--- EXERCISE AIM ---
Print out every record exactly as it appears.

--- INFORMATION SHOWN ---
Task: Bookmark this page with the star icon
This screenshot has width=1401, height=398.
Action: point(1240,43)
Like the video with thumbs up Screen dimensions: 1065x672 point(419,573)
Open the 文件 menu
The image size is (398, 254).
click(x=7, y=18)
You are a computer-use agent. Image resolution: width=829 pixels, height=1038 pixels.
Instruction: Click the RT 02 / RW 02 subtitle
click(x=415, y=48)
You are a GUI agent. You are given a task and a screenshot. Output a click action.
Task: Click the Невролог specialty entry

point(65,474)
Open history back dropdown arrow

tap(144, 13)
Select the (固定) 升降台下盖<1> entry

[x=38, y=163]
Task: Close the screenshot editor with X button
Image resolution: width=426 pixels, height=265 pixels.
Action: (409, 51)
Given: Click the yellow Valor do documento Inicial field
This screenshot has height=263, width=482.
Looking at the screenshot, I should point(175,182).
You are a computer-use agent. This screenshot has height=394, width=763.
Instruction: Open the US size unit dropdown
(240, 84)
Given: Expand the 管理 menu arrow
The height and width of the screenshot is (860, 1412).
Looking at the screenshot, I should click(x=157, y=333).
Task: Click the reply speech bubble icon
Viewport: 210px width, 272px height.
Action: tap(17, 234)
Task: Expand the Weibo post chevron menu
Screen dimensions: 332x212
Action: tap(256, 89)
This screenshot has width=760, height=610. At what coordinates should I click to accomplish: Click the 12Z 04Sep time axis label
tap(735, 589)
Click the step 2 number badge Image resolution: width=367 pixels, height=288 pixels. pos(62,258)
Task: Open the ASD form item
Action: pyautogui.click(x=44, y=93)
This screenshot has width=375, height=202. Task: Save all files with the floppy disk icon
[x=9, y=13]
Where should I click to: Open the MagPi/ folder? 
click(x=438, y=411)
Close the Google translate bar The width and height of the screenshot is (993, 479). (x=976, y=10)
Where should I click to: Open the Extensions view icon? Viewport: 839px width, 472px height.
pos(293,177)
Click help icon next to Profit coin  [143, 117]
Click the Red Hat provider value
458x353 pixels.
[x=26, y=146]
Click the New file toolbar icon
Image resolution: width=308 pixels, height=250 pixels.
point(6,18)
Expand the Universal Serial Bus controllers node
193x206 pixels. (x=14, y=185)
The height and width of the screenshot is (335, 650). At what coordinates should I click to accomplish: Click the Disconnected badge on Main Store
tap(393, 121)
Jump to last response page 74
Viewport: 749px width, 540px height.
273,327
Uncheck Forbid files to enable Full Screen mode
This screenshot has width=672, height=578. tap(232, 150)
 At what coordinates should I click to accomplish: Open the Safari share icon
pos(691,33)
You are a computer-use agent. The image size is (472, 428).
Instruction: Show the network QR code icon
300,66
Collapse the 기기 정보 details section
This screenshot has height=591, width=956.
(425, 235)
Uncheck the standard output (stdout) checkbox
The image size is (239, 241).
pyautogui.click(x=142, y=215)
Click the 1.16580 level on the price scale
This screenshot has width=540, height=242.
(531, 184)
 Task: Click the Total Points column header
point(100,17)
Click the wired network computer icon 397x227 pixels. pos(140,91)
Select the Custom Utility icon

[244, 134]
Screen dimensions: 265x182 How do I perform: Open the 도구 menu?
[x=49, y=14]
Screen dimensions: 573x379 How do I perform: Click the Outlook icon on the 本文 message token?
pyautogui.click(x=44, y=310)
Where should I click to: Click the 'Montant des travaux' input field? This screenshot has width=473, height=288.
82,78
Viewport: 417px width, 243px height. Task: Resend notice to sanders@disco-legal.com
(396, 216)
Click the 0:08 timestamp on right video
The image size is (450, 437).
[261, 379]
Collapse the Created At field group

--- ANSWER BOX ---
Task: Bookmark this page with the star icon
This screenshot has width=1401, height=398.
Action: point(1240,43)
Like the video with thumbs up Screen dimensions: 1065x672 point(419,573)
Open the 文件 menu
The image size is (398, 254).
click(x=7, y=18)
You are a computer-use agent. Image resolution: width=829 pixels, height=1038 pixels.
Instruction: Click the RT 02 / RW 02 subtitle
click(x=415, y=48)
You are a GUI agent. You are given a task and a screenshot. Output a click action.
Task: Click the Невролог specialty entry

point(65,474)
Open history back dropdown arrow

tap(144, 13)
Select the (固定) 升降台下盖<1> entry

[x=38, y=163]
Task: Close the screenshot editor with X button
Image resolution: width=426 pixels, height=265 pixels.
Action: (409, 51)
Given: Click the yellow Valor do documento Inicial field
This screenshot has height=263, width=482.
Looking at the screenshot, I should point(175,182).
You are a computer-use agent. This screenshot has height=394, width=763.
Instruction: Open the US size unit dropdown
(240, 84)
Given: Expand the 管理 menu arrow
The height and width of the screenshot is (860, 1412).
Looking at the screenshot, I should click(x=157, y=333).
Task: Click the reply speech bubble icon
Viewport: 210px width, 272px height.
Action: tap(17, 234)
Task: Expand the Weibo post chevron menu
Screen dimensions: 332x212
Action: tap(256, 89)
This screenshot has width=760, height=610. At what coordinates should I click to accomplish: Click the 12Z 04Sep time axis label
tap(735, 589)
Click the step 2 number badge Image resolution: width=367 pixels, height=288 pixels. pos(62,258)
Task: Open the ASD form item
Action: pyautogui.click(x=44, y=93)
This screenshot has width=375, height=202. Task: Save all files with the floppy disk icon
[x=9, y=13]
Where should I click to: Open the MagPi/ folder? 
click(x=438, y=411)
Close the Google translate bar The width and height of the screenshot is (993, 479). (x=976, y=10)
Where should I click to: Open the Extensions view icon? Viewport: 839px width, 472px height.
pos(293,177)
Click help icon next to Profit coin  [143, 117]
Click the Red Hat provider value
458x353 pixels.
[x=26, y=146]
Click the New file toolbar icon
Image resolution: width=308 pixels, height=250 pixels.
point(6,18)
Expand the Universal Serial Bus controllers node
193x206 pixels. (x=14, y=185)
The height and width of the screenshot is (335, 650). At what coordinates should I click to accomplish: Click the Disconnected badge on Main Store
tap(393, 121)
Jump to last response page 74
Viewport: 749px width, 540px height.
273,327
Uncheck Forbid files to enable Full Screen mode
This screenshot has width=672, height=578. tap(232, 150)
 At what coordinates should I click to accomplish: Open the Safari share icon
pos(691,33)
You are a computer-use agent. The image size is (472, 428).
Instruction: Show the network QR code icon
300,66
Collapse the 기기 정보 details section
This screenshot has height=591, width=956.
(425, 235)
Uncheck the standard output (stdout) checkbox
The image size is (239, 241).
pyautogui.click(x=142, y=215)
Click the 1.16580 level on the price scale
This screenshot has width=540, height=242.
(531, 184)
 Task: Click the Total Points column header
point(100,17)
Click the wired network computer icon 397x227 pixels. pos(140,91)
Select the Custom Utility icon

[244, 134]
Screen dimensions: 265x182 How do I perform: Open the 도구 menu?
[x=49, y=14]
Screen dimensions: 573x379 How do I perform: Click the Outlook icon on the 本文 message token?
pyautogui.click(x=44, y=310)
Where should I click to: Click the 'Montant des travaux' input field? This screenshot has width=473, height=288.
82,78
Viewport: 417px width, 243px height. Task: Resend notice to sanders@disco-legal.com
(396, 216)
Click the 0:08 timestamp on right video
The image size is (450, 437).
[261, 379]
Collapse the Created At field group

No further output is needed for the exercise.